┌────────
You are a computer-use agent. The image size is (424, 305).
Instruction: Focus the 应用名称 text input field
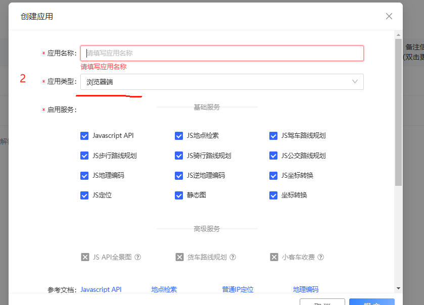click(221, 53)
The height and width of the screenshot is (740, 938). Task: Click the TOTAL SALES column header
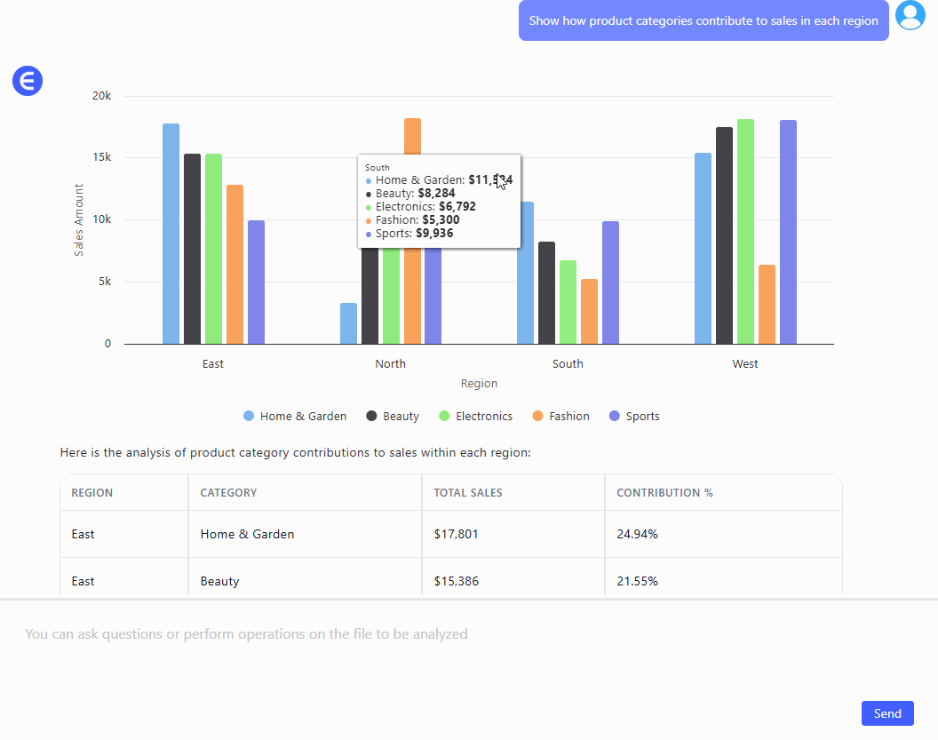[x=468, y=493]
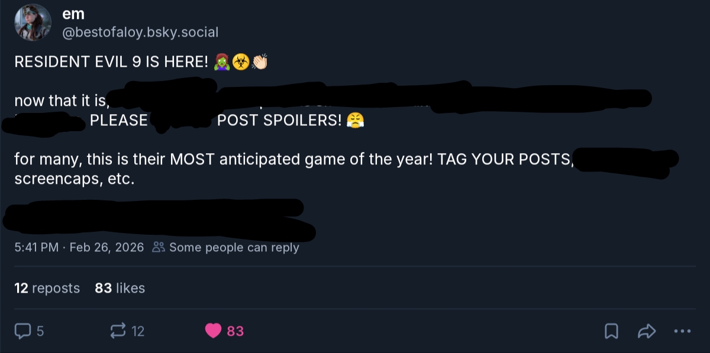710x353 pixels.
Task: Click the "screencaps, etc." text line
Action: point(75,178)
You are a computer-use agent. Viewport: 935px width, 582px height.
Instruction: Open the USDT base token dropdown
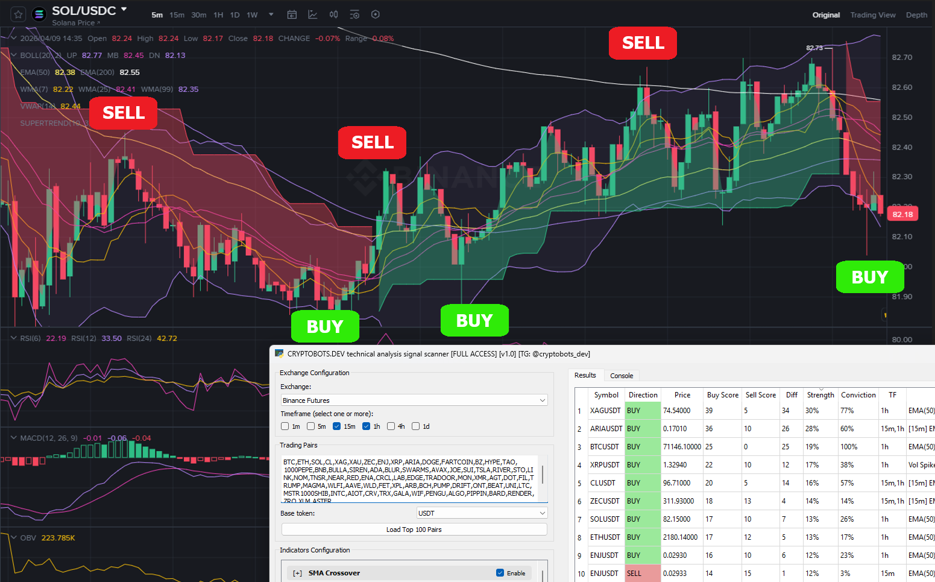482,513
└────────
**TASK PROMPT:** Each line of the entries above that contains "agent" is to be copied.

**TASK RESULT:**
You are a computer-use agent. The image size is (424, 305).
You are a computer-use agent. Viewport: 935px width, 582px height.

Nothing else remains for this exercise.